The clinical studies investigated in this report are detailed in Table 1 and involved the administration of T enanthate (TE; 100 and 200 mg weekly) and daily oral doses of either cyproterone acetate (CPA; 5–100 mg) (11, 13, 23) for 3–4 months, levonogesterel (LNG; 150–500 µg) (3, 14), and desogesterel (DSG; 150–300 µg) (15) for 5–6 months. All studies were performed with the approval of the relevant institutional review boards, and all subjects gave their informed consent. Sera from these study centers were sent frozen in a dry liquid nitrogen shipper to Melbourne for LH and FSH assays. Other serum hormone data and sperm concentrations pertaining to these studies are detailed in the relevant publications. As these studies included several sperm concentrations at the end of treatment, and men quite often showed azoospermia in one sample and the occasional sperm only seen in the centrifuged ejaculate in another, for the purpose of analyses these men were grouped as below 0.1 million/ml. For all statistical calculations in this study, a previously reported azoospermic value was entered as 0.05 million/ml. The use of such a value recognizes the intrinsic difficulty of differentiating true azoospermia from exceedingly low sperm concentrations when evaluating the sample using WHO methods.
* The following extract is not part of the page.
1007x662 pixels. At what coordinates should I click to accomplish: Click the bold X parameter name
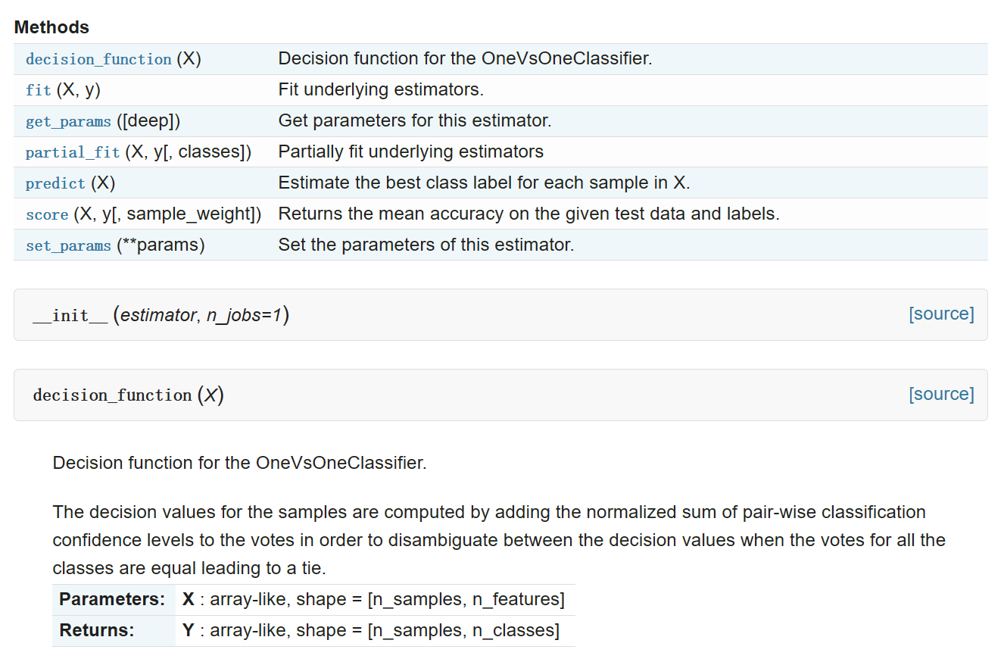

Serum FSH and LH were determined by our sensitive immunofluorometric assays as previously detailed (26). These procedures are adaptations of commercial FSH and LH (Delfia, Wallac, Turku, Finland) immunofluorometric assays resulting in increased sensitivities (LH, 0.005 IU/liter; FSH, 0.008 IU/liter in this study) in application to serum. Assay sensitivity was improved by optimizing incubation times and the inclusion of gonadotropin-free serum obtained by exhaustive immunoabsorption to reduce assay matrix effects in the assay observed with high concentrations of serum. The reproducibility of the assays as assessed from the coefficient of variation of the repeated measurement (n = 12–13) of two serum pools with low and high gonadotropin levels was: for FSH, 15.6% (0.178 ± 0.028 IU/liter) and 9% (4.07 ± 0.37 IU/liter), respectively; and for LH, 11.5% (0.145 ± 0.017 IU/liter) and 8.1% (3.42 ± 0.28 IU/liter), respectively. Undetectable values were assigned the limits of assay detection for statistical and graphical analyses. When serum samples are stored under these conditions, no significant change in gonadotropin immunoreactivity has been observed (our unpublished observation).

Statistics

A number of approaches were employed to analyze these data. Firstly, data were divided into three groups according to the degree of sperm suppression, azoospermia/extreme oligospermia (<0.1 million/ml), moderate-severe oligospermia (0.1-<5 million/ml), or mild oligospermia (>5 million/ml), and were compared using Student’s t test. Secondly, given the interdependence of the variables to be assessed (T dosage, progestin usage, and gonadotropin levels), sperm concentration data were analyzed in two ways. 1) Sperm concentrations were divided above or below a nominated threshold of 1 or 3 million/ml. These threshold values were chosen because they have been proposed as upper limits for acceptable contraceptive efficacy (27). This outcome was then analyzed using logistic regression, with associations between predictors and the outcome expressed as odds ratios for achieving this threshold. 2) Regression analysis was performed, which allowed for interpretations of the results as fold increases (or decreases) in sperm concentration when comparing subsets of predictors. In such analyses the comparison is made with reference to a selected group, which is presented as unity. The regression analysis was performed with the sperm concentration outcome on a transformed, but continuous, scale. The transformation used was the natural logarithm (log_e). This transformation resulted in residuals of the right form (approximately normal and constant variance).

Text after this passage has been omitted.